In the woods to the north of the château, she heard the screech of an owl out hunting and the baying of a pack of dogs further away towards Chalabre. Alis shut the casement. It was too dangerous to attempt an escape in the dark, but tomorrow?
She would be ready.
‘I have one more sin to confess, Monsignor,’ Blanche said. ‘I pray you will not be angry with me.’
‘Angry, how so?’ Vidal said.
‘I should have confessed to it too, for I know it to be wrong.’
Vidal reached out and raised her chin. ‘What have you done?’
‘I will accept any punishment or penance you impose.’

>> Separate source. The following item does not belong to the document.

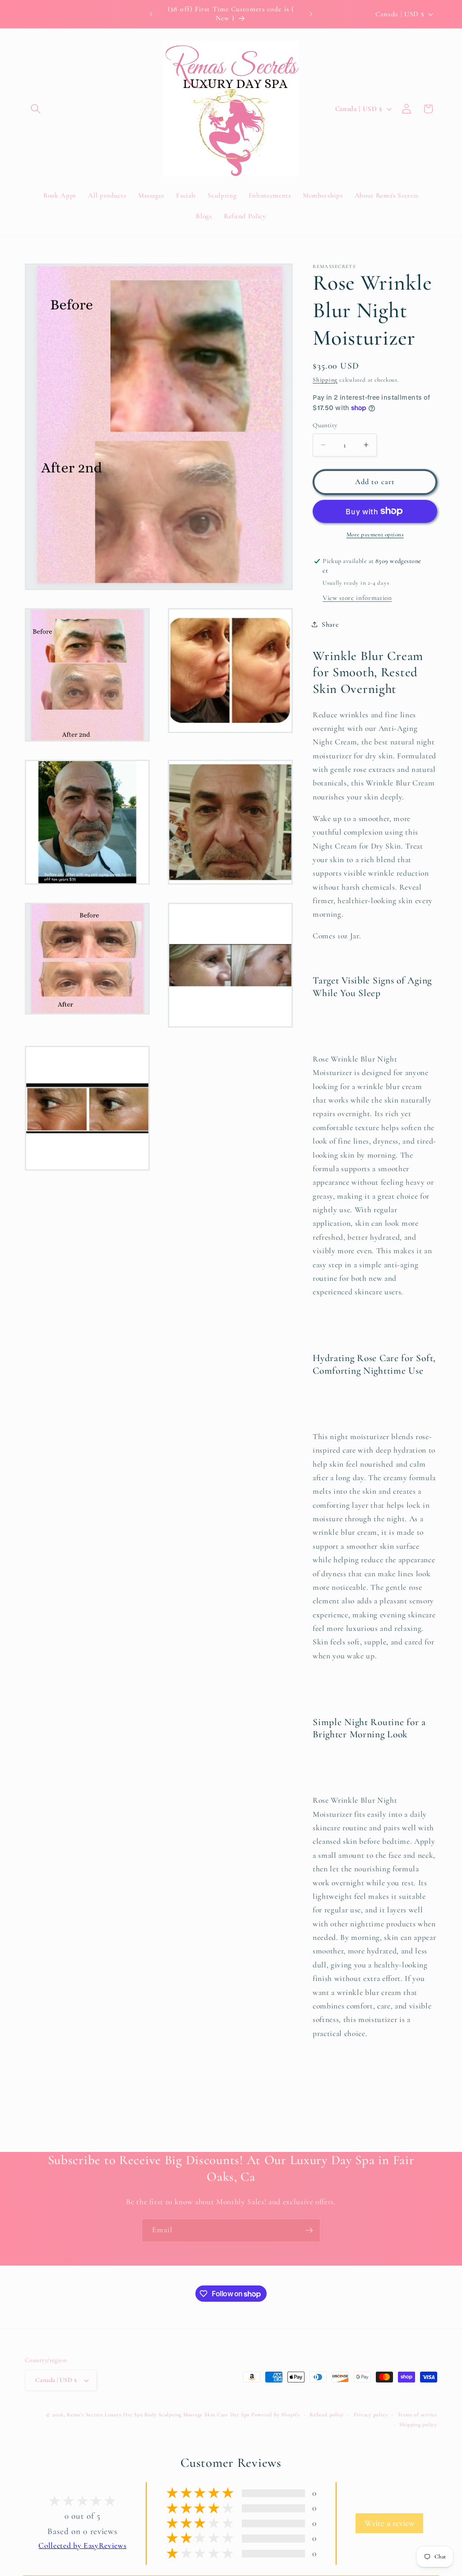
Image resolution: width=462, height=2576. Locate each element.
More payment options (375, 534)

‘Come, Blanche, let’s have no talk of punishment. But, tell me.’
She looked at him meekly. ‘You remember I have an interest in the Joubert family.’
‘I remember,’ he repeated cautiously.
She smiled. ‘Suffice to say that, on the strength of my interest, when I took my leave of Toulouse I went to Carcassonne.’
‘Yes?’
‘I was most keen to make the acquaintance of Minou Joubert and to invite her to Puivert. In order to accomplish this, I brought the younger girl, Alis, back from Carcassonne with me.’
Vidal’s expression grew still. ‘I see.’
‘The child was there alone in La Cité, in the care of a most inadequate servant. I thought she would be happier here.’
‘Did anyone see you?’
‘I was careful,’ Blanche said, injecting as much contrition into her voice as she could. ‘I used the carriage of the Bishop of Toulouse, which he had graciously loaned to me.’
‘Do you realise what you have done? To take a child against her will?’
‘She came willingly enough, though I admit under false pretences. It was only when she realised Minou was not in Puivert waiting for her that she became difficult.’
‘Where is she now?’
‘In the logis, where do you think? I’m not a monster. There is a nurse with her, though by rights I should have dismissed her. She’s a drunkard and allows the girl to roam ungoverned.’
Blanche hesitated, remembering she owed her life to Alis. It was something else she had not told Vidal. So much blood. The voices in her head had warned her not to. They were quiet now.
‘I am astonished you took such a risk.’
‘There was no risk. No one saw me in Carcassonne, I made sur
e of it. I wrote to Minou Joubert in Toulouse straight away, but heard nothing in reply. No one here knows the child’s name, no one knows who she is.’
‘Has it occurred to you that the letter might not have reached her?’
‘I sent it in April. Long before the current disturbances.’
‘Is that how you describe it! Thousands died.’
Blanche reached out for him, but Vidal shrugged her off.
‘Deus vult. If God wills it. Isn’t that what the Crusaders cried as they attempted to take back the Holy Land from the Infidel? I am only accomplishing His purpose.’
‘How long has the child been here?’ he asked sharply.
Blanche recoiled, unable to read his mood. ‘Don’t raise your voice to me.’
‘Answer me! How long has the girl been held here?’
‘Several weeks,’ she said, holding her voice steady. ‘I own, it is taking longer than I anticipated. I have soldiers patrolling the local villages, as far away as Chalabre, searching for strangers in the district. In Puivert itself, there are several whose tongues I have bought. When she comes, I shall know it.’ She stared at him, her black eyes glinting. ‘And Minou Joubert will come for her sister. That I know too.’
The air seemed to crack between them. The flames from the candles sent elongated shadows dancing across the vaulted ceiling, and glinted on the crucifix in the middle of the altar.
Suddenly, Vidal was striding towards her and, despite herself, Blanche’s hand went to her belly. She took a step back. Then she felt his hand on the back of her neck and his mouth greedy on her lips.
‘You are magnificent,’ he said, breaking away. ‘If Minou Joubert is alive, she will come to Puivert. And she will bring the Shroud with her. Reydon will follow and, this time, there will be no mistakes. In the meantime, I will speak to the child. She might have more to tell.’
‘So, you are pleased with me, my lord? There is no penance to be made?’
‘None,’ he murmured, easing her chemise from her shoulders. ‘We will absolve one another of our sins.’